400 wiederholungen am stück oder mehrere sätze?

----------


## florian

Na. Verschieden.  

Pro Satz aber immer zw. 60-70Wh.

Gut ist auch die Drücker einfach mal 1,5-2 min zusammengedrückt zu halten.

Glg

----------


## dh-noob

klettern kann ich nur empfehlen

----------


## Schlitz

.... na dann werd ich mal wieder die federhandgriffe drücken, wenns hilft ....., aber den powerball bekomme ich einfach nicht innen grif :-(

----------


## Vuntzam

> i mach jeden tag um die 400 wiederholungen in jeder hand mit den energetics soft federhandgriffe vom intersport. kosten 5€. 
> 
> sind die 2 dinger zum zamdrücken mit dem schaumstoff griff. 
> 
> 
> ballsportdirekt.de/xtc_master...ages/IS123.jpg
> 
> 
> hab null probleme beim DH fahren. 
> ...


sind die leise oder fangen die mit der zeit zum quietschen an?? ich bräuchte nämlich solche die geräuschlos sind........

bezüglich dem ball, da is es wichtig eine nicht zu schnelle drehbewegung mit der hand machn, nicht energisch herumfuchteln! versuch vielleicht auch einmal die hand locker zu lassen so das der ball deine hand bewegt und dann folge dieser bewegung!
ich hab das irgentwie gleich beim 2. versuch oder so gekonnt ka wiso??? :Embarrassment:

----------


## florian

bei mir quitschens ned

----------


## Schlitz

ich bekomme den powerball einfach nicht innen griff. wenn ich den ball starte und ruhig halte muß sich die kugel um beide achsen drehen? bei mir dreht er sich nur um die inner achse und aussen nix. kommt mir so vor das der ball in der äusseren achse schwergängig ist....

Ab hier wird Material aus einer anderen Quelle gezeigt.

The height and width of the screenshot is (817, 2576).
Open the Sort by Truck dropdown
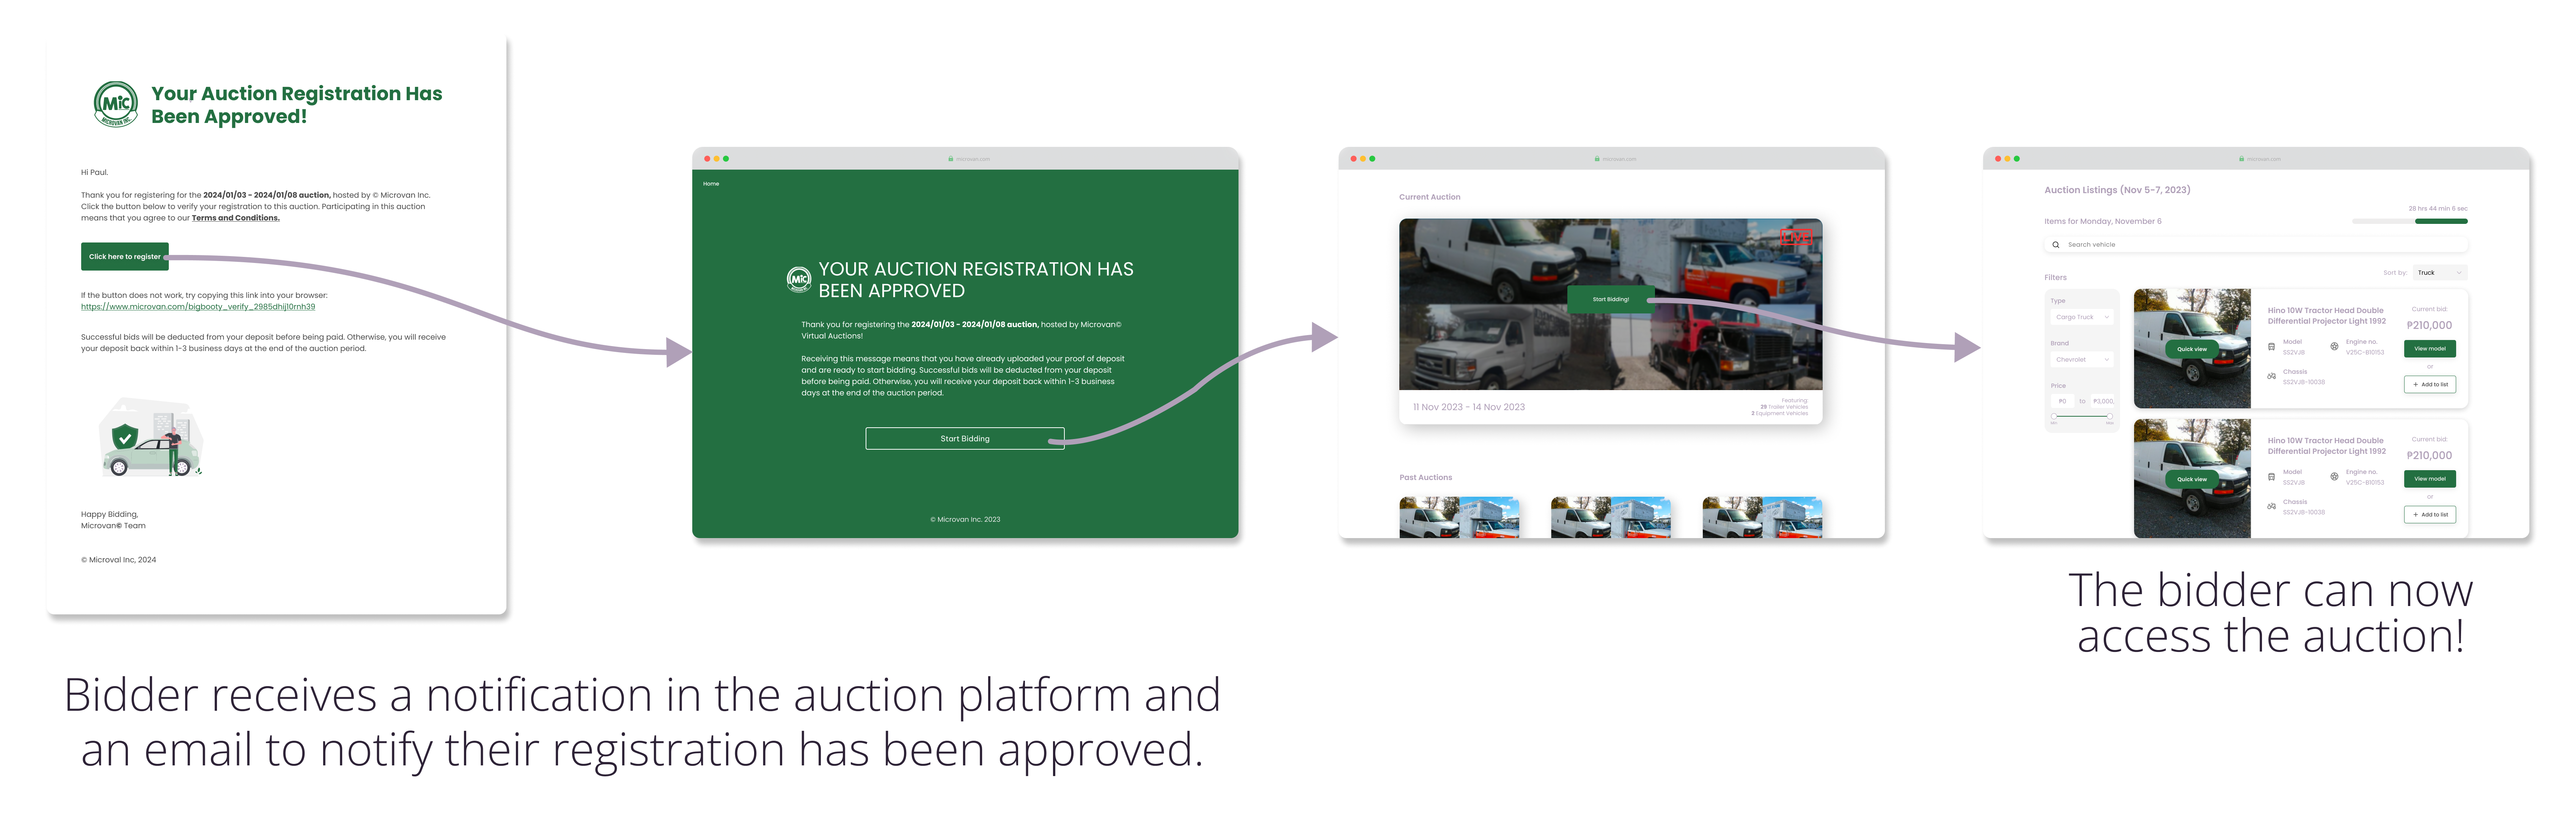click(2440, 273)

ich hasse das wenn ich was nicht hinbekomme  :Mad:

----------


## MC Novalis

> ich hasse das wenn ich was nicht hinbekomme


das kenn ich. aber so schwer isses eigentlich ned.
hab dir da mal was raus gesucht. vielleicht hilft dir das weiter:

www.youtube.com/watch?v=66q4fy_qr9s

lg  :Cool:

----------


## Schlitz

yeeeeessss, es hat geklappt  :Smile:   
danke für die tips bzw. den link mit dem filmchen  
wünsch euch was .....

----------


## MC Novalis

keine ursache ...  :Wink: 

greetz

----------


## 4x_racer

Also ich trainiere schon seit fast 2 Jahren Kraftraum und hatte seid dem noch nie schmerzen in den Armen oder Fingern, trainient mit Hantel hilft mMn sehr gut  :Wink:

----------


## Poison :)

> Also ich trainiere schon seit fast 2 Jahren Kraftraum und hatte seid dem noch nie schmerzen in den Armen oder Fingern, trainient mit Hantel hilft mMn sehr gut


 :Lol: 

wir fahren im frühling nach schladming und machen 1-2 fahrten ohne pause, willst wetten dass deine hände eingehen?  :Wink: 

würd da 4xer ausschließen, die haben völlig andere belastungen

lg

----------


## mankra

Und keine Saint Bremsen mit 225er Scheiben, damit verliert sogar Schladming und Schöckl seinen Schrecken.

----------


## 4x_racer

> wir fahren im frühling nach schladming und machen 1-2 fahrten ohne pause, willst wetten dass deine hände eingehen? 
> 
> würd da 4xer ausschließen, die haben völlig andere belastungen
> 
> lg


Bin in Windischgrasten, als ich das erste mal dort war, auch öfters hintereinander ohne pause gefahren und hatte keine schmerzen  :Wink:

----------


## Tobias

> Bin in Windischgrasten, als ich das erste mal dort war, auch öfters hintereinander ohne pause gefahren und hatte keine schmerzen


in Windischgarsten ist der "offizell" geöffnete Teil der Strecke auch keine 2 Min. lang - wenn du da schon Probleme mit Armpump haben solltest, dann würde ich mir gröbere Sorgen machen ob du den 20er überhaupt noch erlebst...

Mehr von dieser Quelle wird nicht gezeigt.